Dismisses the Glycemic Index
While the proper proportion of carbohydrates in the diet is a matter of dispute, I'm not the one to fault the Complete Guide for its dietary recommendations. What is less easy for me to accept is its apparent dismissal of two decades of research on the glycemic index. The statement on page 235 that "all carbohydrates will raise your blood glucose levels equally fast" does seem to do that. Still, the glycemic index is actually about how much different carbohyrates affect blood glucose rather than how fast they do it.

No book about diabetes that deals with diet can fail to upset someone. But for all its encyclopedic content, the Complete Guide is remarkably well written and presented. When I looked on the cataloging-in-publication page and saw Nancy Touchette, Ph.D., listed as the book's writer, I began to understand why.

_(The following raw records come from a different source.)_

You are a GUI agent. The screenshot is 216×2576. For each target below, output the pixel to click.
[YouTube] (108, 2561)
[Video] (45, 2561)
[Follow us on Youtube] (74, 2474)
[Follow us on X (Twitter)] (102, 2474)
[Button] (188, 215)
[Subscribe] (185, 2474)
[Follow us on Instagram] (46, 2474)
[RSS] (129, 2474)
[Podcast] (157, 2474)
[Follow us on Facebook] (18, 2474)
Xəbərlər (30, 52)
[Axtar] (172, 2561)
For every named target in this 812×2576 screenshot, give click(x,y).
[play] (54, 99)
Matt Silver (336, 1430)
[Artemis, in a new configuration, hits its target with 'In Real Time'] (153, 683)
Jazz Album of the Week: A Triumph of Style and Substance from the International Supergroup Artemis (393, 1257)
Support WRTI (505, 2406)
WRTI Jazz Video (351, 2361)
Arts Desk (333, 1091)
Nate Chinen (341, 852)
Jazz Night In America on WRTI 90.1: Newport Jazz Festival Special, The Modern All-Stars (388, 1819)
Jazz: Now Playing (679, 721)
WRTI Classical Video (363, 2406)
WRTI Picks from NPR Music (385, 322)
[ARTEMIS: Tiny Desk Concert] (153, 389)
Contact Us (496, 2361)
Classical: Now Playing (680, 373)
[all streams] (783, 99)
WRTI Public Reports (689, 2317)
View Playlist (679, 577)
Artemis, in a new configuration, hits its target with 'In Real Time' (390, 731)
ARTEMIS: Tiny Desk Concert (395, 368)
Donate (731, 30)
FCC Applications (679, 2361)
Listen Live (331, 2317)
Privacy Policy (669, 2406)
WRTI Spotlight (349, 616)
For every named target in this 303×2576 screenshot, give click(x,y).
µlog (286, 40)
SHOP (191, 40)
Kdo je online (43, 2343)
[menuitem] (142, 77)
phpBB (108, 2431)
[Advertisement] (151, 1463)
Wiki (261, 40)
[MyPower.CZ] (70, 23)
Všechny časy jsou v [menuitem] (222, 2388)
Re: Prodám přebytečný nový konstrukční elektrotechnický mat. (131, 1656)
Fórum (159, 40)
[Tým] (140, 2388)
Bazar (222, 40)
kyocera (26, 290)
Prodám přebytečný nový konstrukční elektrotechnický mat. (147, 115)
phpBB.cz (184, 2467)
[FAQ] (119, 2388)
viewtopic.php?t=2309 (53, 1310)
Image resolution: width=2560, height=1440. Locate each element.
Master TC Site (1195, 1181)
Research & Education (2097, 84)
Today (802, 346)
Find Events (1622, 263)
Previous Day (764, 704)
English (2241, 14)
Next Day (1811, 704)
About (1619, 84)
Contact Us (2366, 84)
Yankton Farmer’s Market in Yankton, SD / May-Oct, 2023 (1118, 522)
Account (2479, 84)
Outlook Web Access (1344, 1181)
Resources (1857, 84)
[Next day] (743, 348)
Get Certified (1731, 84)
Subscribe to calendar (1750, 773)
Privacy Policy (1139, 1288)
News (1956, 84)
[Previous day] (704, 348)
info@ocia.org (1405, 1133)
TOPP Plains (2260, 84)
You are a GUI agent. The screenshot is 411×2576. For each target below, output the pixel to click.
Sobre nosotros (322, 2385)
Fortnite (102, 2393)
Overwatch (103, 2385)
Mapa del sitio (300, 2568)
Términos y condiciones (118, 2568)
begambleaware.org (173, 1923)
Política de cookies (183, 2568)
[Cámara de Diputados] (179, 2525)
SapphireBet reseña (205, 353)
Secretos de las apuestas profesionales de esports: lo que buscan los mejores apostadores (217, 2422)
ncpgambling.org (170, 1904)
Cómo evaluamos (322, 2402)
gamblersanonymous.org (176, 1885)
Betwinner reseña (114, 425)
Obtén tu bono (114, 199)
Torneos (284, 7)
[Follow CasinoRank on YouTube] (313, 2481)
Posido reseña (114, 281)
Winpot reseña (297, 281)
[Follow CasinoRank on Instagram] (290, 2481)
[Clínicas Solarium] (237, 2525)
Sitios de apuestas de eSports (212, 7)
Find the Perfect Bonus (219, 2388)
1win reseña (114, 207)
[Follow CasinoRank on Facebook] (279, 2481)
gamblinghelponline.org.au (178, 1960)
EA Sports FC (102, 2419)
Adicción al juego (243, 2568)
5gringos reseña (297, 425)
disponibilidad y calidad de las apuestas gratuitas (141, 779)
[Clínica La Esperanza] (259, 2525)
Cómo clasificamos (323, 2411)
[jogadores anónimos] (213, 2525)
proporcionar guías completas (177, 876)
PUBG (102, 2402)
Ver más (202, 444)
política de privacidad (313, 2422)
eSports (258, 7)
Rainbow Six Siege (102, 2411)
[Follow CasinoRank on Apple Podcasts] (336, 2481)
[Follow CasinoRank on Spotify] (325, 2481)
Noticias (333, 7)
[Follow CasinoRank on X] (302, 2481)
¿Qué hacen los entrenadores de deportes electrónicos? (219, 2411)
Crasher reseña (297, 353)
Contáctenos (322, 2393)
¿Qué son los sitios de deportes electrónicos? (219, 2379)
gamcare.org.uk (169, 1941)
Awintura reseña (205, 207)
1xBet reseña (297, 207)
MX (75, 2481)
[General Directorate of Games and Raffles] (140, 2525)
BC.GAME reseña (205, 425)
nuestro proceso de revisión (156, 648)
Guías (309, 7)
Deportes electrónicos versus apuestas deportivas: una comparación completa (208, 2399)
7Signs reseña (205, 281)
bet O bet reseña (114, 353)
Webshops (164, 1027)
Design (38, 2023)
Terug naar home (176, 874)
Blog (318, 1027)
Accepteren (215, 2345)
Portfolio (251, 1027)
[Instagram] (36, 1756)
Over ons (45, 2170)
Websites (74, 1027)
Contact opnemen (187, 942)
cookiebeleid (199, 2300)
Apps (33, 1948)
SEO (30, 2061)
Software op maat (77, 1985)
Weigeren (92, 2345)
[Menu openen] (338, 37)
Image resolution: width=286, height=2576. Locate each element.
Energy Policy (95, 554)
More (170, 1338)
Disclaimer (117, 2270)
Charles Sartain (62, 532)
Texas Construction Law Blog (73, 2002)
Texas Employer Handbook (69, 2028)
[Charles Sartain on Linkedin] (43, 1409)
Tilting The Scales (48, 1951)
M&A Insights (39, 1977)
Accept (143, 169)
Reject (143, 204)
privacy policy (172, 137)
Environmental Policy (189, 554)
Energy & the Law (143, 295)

The author of the comprehensive Diabetes Problem Solver (American Diabetes Association, 1999) and the first edition of the Complete Guide, Nancy has been writing about diabetes for a long time. It was, in fact, four years ago that she hired me to write a series of articles for a short-lived ADA magazine called The Diabetes Insider as I was segueing from writing about business and computers to specializing in diabetes. That assignment was what led to my "About the Internet" column, www.diabetes.org/mendosa, which I wrote for more than five years on the ADA Web site.

I offer this information in terms of full disclosure of my relationship with the author and the ADA. Still, I have to think that just about any objective observer would have to arrive at the same conclusion about the Complete Guide —that, when it's not on your lap, it belongs on your bookshelf. 


This article appeared originally on the DiabetesWebSite.com, which is no longer on-line.